Task requirements: Copy the data below word for word, from the line containing "coordinates (1182, 107)." through the line containing "beggining is located", with both of those lines included.

Recorded data:
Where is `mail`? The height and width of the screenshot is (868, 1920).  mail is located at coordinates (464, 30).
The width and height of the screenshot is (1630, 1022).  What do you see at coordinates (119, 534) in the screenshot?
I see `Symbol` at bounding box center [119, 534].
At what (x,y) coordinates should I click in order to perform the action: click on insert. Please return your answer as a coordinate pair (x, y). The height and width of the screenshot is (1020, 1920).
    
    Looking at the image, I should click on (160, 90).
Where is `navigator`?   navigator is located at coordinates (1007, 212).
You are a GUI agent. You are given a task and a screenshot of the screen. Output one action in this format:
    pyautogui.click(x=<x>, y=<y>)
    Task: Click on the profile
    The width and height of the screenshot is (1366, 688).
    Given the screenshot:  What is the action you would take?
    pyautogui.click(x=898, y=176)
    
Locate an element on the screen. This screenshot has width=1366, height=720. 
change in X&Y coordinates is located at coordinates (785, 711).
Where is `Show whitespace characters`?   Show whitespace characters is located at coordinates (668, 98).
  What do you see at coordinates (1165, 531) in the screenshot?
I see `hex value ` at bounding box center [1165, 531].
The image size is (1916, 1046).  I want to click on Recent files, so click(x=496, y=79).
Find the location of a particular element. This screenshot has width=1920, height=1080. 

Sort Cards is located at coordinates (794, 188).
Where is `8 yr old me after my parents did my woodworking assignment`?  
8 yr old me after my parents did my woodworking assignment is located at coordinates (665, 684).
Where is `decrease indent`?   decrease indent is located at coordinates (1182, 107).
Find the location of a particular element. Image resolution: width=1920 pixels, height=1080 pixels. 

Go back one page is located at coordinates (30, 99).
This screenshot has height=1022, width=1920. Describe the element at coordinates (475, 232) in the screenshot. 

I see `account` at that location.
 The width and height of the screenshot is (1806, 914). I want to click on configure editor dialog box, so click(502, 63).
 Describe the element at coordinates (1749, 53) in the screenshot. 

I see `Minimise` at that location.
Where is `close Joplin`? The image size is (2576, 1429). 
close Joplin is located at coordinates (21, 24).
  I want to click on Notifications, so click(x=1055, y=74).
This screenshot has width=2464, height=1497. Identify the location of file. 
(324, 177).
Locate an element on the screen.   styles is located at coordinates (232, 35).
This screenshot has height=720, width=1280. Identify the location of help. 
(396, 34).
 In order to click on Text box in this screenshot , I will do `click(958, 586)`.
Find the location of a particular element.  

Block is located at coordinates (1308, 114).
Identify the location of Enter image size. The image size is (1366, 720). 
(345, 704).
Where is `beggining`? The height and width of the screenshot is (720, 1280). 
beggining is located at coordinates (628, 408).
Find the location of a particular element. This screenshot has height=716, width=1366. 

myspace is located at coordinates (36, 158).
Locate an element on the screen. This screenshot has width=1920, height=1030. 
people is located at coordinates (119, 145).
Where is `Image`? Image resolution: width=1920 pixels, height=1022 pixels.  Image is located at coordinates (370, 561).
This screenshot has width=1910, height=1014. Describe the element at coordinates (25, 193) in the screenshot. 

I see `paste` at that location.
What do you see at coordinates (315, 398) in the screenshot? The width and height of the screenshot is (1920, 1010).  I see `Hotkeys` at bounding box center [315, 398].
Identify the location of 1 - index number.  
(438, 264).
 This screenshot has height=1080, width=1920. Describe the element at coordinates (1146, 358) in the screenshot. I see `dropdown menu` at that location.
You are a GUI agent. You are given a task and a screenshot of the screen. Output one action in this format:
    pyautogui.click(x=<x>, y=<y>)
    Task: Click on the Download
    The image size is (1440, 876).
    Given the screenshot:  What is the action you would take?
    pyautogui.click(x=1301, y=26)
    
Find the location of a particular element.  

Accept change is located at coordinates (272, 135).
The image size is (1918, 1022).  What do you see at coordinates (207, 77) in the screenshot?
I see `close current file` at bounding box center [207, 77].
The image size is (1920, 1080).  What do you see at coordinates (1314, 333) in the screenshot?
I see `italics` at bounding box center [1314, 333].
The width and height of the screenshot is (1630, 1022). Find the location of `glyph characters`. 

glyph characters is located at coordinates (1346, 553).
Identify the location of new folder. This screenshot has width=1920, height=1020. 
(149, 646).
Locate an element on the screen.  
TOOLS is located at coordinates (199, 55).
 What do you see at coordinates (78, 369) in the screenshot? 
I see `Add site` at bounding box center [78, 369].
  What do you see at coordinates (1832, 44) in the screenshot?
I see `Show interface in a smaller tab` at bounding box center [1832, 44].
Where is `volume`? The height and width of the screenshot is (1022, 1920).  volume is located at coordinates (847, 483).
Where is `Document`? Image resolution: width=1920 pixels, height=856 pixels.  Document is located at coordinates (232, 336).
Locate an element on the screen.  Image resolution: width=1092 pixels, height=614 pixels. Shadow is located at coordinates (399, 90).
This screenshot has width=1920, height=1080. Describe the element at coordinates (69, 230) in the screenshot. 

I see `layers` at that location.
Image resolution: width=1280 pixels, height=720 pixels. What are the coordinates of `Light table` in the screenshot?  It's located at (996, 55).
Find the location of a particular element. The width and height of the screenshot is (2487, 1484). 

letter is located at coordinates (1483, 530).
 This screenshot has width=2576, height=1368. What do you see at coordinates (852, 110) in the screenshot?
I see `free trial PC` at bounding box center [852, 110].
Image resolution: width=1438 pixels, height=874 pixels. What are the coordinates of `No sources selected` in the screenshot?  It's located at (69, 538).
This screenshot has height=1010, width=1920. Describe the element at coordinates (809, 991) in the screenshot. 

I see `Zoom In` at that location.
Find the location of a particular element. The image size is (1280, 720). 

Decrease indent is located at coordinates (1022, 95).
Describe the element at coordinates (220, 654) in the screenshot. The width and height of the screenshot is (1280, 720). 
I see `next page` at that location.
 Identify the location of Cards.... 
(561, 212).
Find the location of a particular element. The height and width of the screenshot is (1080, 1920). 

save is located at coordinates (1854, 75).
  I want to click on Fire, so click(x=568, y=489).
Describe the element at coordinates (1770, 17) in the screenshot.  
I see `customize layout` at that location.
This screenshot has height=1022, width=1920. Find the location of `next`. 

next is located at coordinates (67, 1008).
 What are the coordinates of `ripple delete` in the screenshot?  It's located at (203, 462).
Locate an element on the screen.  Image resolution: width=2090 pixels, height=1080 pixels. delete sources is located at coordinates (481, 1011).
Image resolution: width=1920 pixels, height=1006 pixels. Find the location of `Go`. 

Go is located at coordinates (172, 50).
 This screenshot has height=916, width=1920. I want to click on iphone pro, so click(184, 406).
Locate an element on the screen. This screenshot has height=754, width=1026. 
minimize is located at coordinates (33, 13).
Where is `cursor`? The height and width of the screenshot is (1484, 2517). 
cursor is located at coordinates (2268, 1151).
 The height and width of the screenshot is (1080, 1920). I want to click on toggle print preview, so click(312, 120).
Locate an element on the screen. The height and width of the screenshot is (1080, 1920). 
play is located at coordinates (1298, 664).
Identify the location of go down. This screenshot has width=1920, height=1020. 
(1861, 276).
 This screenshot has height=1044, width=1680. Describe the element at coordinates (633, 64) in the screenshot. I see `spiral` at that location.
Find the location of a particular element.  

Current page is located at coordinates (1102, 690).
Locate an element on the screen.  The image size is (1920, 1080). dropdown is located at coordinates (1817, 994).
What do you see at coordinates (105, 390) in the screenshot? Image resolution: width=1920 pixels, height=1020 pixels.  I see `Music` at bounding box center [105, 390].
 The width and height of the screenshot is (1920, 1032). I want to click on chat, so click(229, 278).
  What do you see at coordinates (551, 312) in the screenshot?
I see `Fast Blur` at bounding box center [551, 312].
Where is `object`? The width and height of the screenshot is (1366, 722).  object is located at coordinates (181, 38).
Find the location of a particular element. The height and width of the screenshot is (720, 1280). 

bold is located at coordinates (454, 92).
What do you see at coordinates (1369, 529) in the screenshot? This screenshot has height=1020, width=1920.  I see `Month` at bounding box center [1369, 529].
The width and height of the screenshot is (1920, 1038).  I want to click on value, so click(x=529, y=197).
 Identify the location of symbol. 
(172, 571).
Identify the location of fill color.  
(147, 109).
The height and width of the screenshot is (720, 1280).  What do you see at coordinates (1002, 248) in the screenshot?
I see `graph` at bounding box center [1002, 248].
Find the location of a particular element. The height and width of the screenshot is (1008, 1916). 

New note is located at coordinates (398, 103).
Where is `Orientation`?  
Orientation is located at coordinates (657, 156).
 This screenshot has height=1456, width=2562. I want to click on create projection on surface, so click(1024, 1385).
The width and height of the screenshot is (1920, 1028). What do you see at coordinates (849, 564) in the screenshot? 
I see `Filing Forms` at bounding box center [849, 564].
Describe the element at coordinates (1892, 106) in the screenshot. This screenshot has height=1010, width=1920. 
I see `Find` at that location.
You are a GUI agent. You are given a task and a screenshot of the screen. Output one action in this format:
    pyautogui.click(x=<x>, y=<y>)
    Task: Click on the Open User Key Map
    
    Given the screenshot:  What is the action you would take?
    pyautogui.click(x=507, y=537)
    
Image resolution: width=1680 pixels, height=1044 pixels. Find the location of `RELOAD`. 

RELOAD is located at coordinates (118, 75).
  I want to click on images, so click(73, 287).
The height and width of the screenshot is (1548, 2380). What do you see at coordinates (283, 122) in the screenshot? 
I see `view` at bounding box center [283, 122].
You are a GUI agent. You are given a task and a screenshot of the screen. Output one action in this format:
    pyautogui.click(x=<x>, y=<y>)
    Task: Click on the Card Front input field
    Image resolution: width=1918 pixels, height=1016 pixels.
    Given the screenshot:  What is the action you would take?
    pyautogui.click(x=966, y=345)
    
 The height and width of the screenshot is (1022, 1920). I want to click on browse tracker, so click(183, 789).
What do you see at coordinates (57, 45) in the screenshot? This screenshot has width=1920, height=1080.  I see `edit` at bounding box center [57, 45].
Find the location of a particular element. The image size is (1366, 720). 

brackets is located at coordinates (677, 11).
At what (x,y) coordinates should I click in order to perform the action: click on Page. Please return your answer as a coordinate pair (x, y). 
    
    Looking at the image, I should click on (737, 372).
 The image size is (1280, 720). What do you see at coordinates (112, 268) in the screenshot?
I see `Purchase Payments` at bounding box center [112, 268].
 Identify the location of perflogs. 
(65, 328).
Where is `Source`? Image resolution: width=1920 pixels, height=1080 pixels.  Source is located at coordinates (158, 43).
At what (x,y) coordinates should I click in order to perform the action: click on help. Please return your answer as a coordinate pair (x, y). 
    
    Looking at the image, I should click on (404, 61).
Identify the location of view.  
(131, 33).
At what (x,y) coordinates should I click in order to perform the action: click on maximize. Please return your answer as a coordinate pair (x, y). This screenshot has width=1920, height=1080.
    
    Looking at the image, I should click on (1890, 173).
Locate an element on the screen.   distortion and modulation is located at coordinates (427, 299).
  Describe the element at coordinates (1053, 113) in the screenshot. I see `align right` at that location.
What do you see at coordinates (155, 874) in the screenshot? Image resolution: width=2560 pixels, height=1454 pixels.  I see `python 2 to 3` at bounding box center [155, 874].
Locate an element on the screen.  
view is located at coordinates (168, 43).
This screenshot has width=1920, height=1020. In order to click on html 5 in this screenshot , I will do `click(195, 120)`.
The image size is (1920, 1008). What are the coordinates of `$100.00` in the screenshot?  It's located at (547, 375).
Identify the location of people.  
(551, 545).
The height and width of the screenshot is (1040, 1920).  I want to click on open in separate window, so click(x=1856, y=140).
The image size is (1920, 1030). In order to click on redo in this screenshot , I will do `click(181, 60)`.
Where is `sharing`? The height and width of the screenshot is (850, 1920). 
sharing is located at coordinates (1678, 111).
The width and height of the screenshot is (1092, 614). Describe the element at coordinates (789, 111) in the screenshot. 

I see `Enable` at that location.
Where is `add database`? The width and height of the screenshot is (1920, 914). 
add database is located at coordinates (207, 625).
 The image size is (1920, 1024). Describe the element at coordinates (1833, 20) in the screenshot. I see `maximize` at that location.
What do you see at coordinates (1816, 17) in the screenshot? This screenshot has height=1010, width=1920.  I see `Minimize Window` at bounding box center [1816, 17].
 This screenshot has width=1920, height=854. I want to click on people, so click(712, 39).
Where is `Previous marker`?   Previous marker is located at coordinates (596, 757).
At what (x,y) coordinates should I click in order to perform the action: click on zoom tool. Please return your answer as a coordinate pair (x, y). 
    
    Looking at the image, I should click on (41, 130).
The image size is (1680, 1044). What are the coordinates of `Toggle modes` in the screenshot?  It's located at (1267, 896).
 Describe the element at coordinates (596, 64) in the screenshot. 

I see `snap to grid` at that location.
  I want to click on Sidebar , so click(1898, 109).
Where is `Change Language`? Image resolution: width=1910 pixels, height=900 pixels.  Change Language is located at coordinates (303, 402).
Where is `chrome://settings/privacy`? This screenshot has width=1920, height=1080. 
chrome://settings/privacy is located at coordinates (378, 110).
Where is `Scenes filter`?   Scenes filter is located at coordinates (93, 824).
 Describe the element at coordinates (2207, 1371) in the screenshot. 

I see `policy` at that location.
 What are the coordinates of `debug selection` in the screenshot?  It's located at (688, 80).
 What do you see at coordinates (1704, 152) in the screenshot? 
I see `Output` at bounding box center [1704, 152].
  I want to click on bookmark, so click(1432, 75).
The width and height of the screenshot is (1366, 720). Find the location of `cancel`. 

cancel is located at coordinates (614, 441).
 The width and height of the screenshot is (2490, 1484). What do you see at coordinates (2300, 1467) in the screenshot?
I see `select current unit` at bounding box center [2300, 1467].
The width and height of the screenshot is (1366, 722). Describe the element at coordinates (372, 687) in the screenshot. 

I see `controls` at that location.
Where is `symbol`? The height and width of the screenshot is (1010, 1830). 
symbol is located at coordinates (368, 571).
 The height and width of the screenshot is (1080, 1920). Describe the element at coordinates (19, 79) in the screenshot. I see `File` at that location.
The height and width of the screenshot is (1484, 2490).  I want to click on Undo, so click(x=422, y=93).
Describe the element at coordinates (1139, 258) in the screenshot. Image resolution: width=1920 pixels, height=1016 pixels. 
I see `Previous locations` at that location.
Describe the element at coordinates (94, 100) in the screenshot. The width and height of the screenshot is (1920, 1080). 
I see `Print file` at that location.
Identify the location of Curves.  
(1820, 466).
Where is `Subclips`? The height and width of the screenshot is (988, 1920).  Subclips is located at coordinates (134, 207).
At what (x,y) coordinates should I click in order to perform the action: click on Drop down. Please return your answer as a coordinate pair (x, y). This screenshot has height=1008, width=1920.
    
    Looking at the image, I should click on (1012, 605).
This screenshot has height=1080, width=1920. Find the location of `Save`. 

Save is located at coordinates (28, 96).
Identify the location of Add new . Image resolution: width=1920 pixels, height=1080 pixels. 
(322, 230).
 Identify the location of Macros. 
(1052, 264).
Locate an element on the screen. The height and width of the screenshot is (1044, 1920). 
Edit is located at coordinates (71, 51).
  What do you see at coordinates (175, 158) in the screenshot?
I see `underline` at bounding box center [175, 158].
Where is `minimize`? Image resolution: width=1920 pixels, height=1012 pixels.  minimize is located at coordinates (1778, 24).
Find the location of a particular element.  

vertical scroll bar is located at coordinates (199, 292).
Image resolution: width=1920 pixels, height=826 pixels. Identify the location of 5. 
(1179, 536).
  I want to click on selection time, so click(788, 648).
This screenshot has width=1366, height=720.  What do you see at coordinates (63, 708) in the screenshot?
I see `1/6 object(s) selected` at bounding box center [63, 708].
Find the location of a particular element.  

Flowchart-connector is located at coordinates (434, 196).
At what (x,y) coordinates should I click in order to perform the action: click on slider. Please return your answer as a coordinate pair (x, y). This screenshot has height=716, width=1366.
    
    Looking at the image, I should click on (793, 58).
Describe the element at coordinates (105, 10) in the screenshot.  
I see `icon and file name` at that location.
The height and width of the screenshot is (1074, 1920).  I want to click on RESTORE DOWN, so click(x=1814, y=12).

Answer for this exercise:
Where is `decrease indent`?   decrease indent is located at coordinates (1182, 107).
Find the location of a particular element. Image resolution: width=1920 pixels, height=1080 pixels. 

Go back one page is located at coordinates (30, 99).
This screenshot has height=1022, width=1920. Describe the element at coordinates (475, 232) in the screenshot. 

I see `account` at that location.
 The width and height of the screenshot is (1806, 914). I want to click on configure editor dialog box, so click(502, 63).
 Describe the element at coordinates (1749, 53) in the screenshot. 

I see `Minimise` at that location.
Where is `close Joplin`? The image size is (2576, 1429). 
close Joplin is located at coordinates (21, 24).
  I want to click on Notifications, so click(x=1055, y=74).
This screenshot has width=2464, height=1497. Identify the location of file. 
(324, 177).
Locate an element on the screen.   styles is located at coordinates (232, 35).
This screenshot has height=720, width=1280. Identify the location of help. 
(396, 34).
 In order to click on Text box in this screenshot , I will do `click(958, 586)`.
Find the location of a particular element.  

Block is located at coordinates (1308, 114).
Identify the location of Enter image size. The image size is (1366, 720). 
(345, 704).
Where is `beggining`? The height and width of the screenshot is (720, 1280). 
beggining is located at coordinates (628, 408).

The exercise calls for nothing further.